What this demonstrates: Cross-market validation — the strongest form of signal confirmation. GOOG is a major component of the NASDAQ 100. When a Ghost Pattern appears on an individual equity that constitutes significant index weight, and a concurrent Ghost Pattern appears on that index’s futures contract, the system interprets this as layered detection from structurally independent instruments. The equity pattern suggests knowledge of a company-specific catalyst; the futures pattern suggests informed participants understand the catalyst is material enough to move the broader index.
This cross-market propagation mechanism maps directly to peer-reviewed research by Dr. Suzanne S. Lee at Georgia Tech’s Scheller College of Business (2012, Review of Financial Studies), which demonstrated that information enters individual stock microstructure and propagates to the index level. Bimini arrived at the same finding independently through live market observation, then discovered the academic validation.
The pattern across the patterns
These four case studies span different data domains — market microstructure, government economic releases, regulatory filings, and cross-market derivatives. Each demonstrates a different capability of the Intelligence Refinery. Together, they illustrate the platform’s core architecture: ingesting data from eight distinct domains, transforming each through a proprietary economic lens, and correlating across domains to surface intelligence that exists nowhere else.

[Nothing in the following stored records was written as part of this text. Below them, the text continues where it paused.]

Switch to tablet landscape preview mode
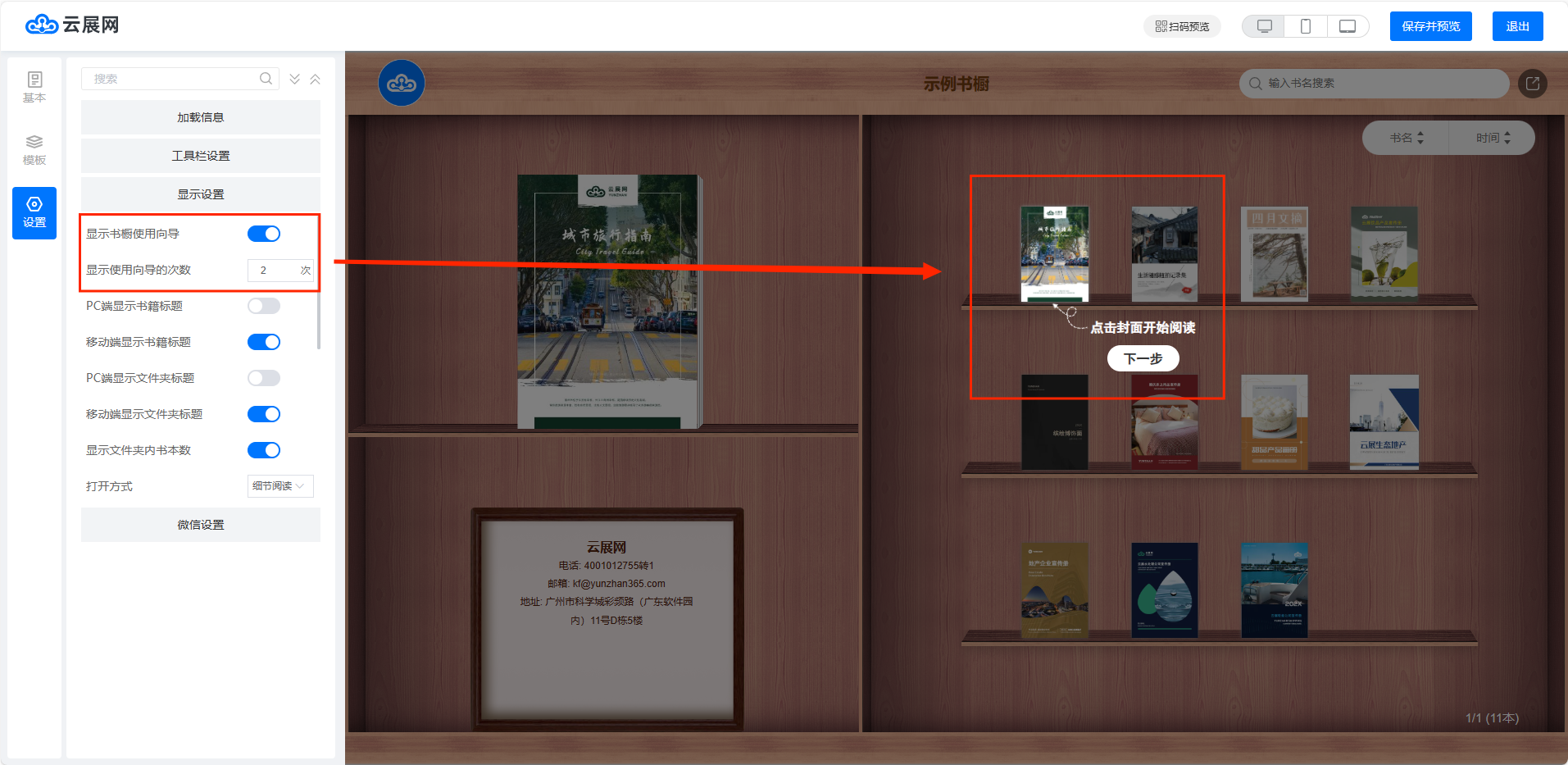 1347,26
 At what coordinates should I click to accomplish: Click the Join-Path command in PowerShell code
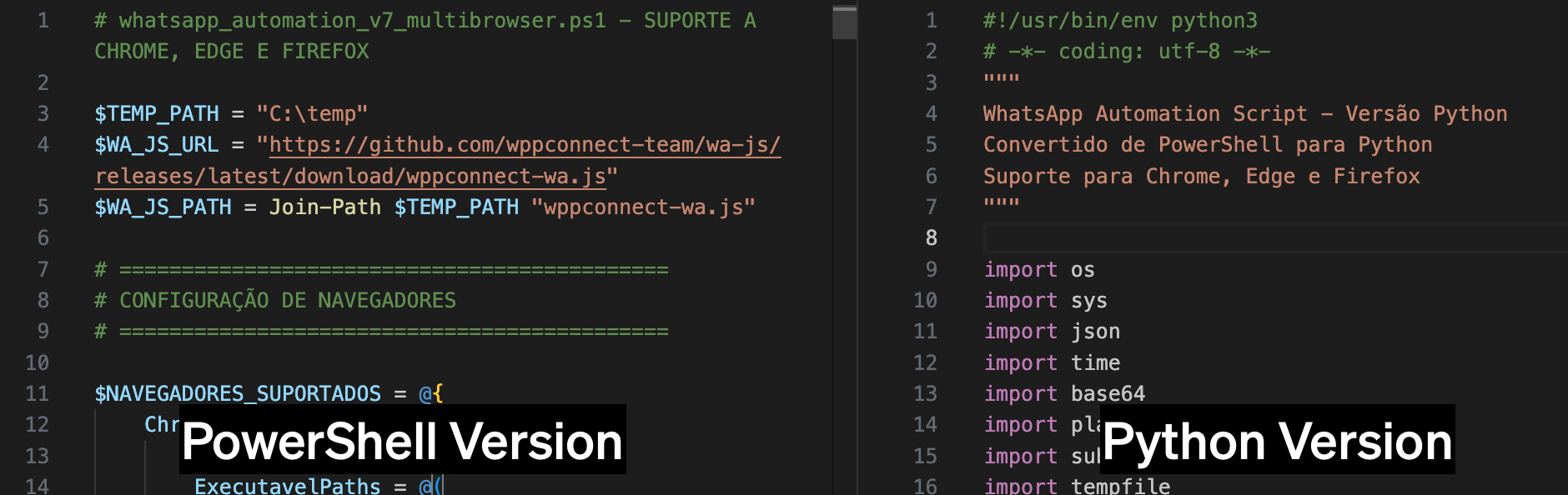pos(324,208)
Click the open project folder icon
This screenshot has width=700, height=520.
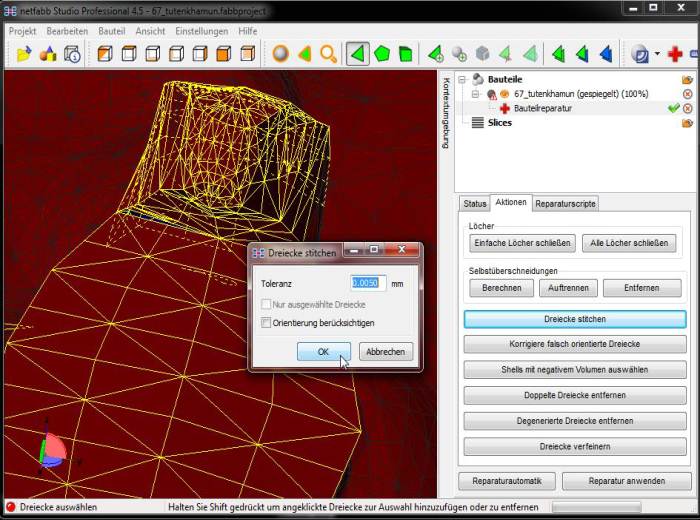pyautogui.click(x=23, y=54)
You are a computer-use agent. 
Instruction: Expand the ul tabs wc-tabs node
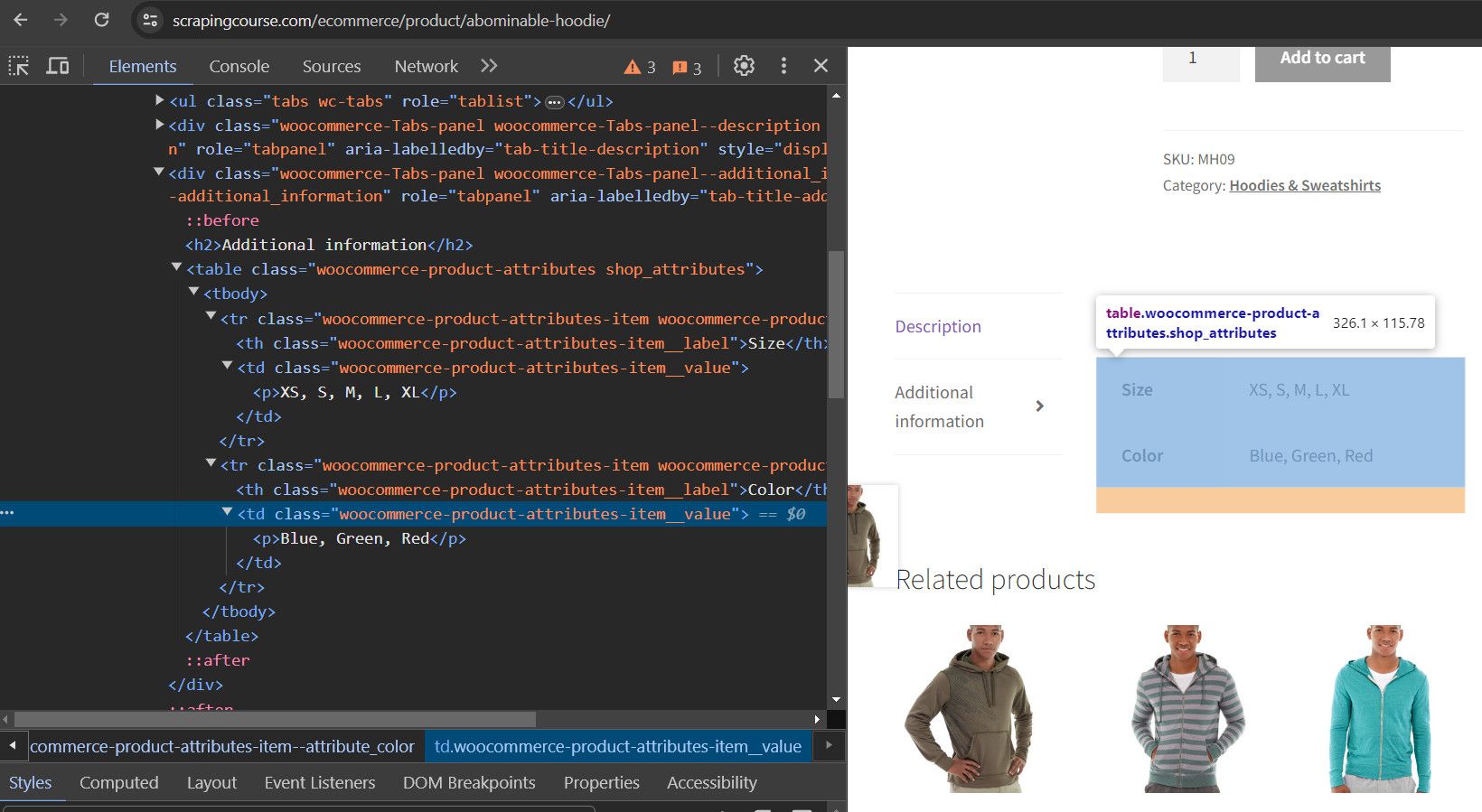pyautogui.click(x=160, y=100)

Every detection uses only public data. Every assessment is delivered with a Chain of Logic — a compliance-grade reasoning trail showing which data sources contributed, what correlations were drawn, and what historical base rates support the finding. For financial advisors, this is the document they file in the compliance folder. For the Chief Compliance Officer, this is the audit trail that makes adoption possible.
The question these case studies answer is the same question advisors face every morning: which way is the wind blowing? The difference is that now, for the first time, a system can answer it — with evidence, reasoning, and a track record that is public and auditable.
Disclosure: All data referenced in these case studies was derived from publicly available sources. Bimini does not access, solicit, or process material non-public information (MNPI) as defined under securities law. Ghost Pattern detection identifies pre-disclosure behavioral anomalies in publicly observable market data — it does not identify any person or entity, and it does not allege unlawful conduct. Past performance and past observations do not guarantee future results. This content is provided for informational purposes only and does not constitute investment advice or a recommendation to buy, sell, or hold any security.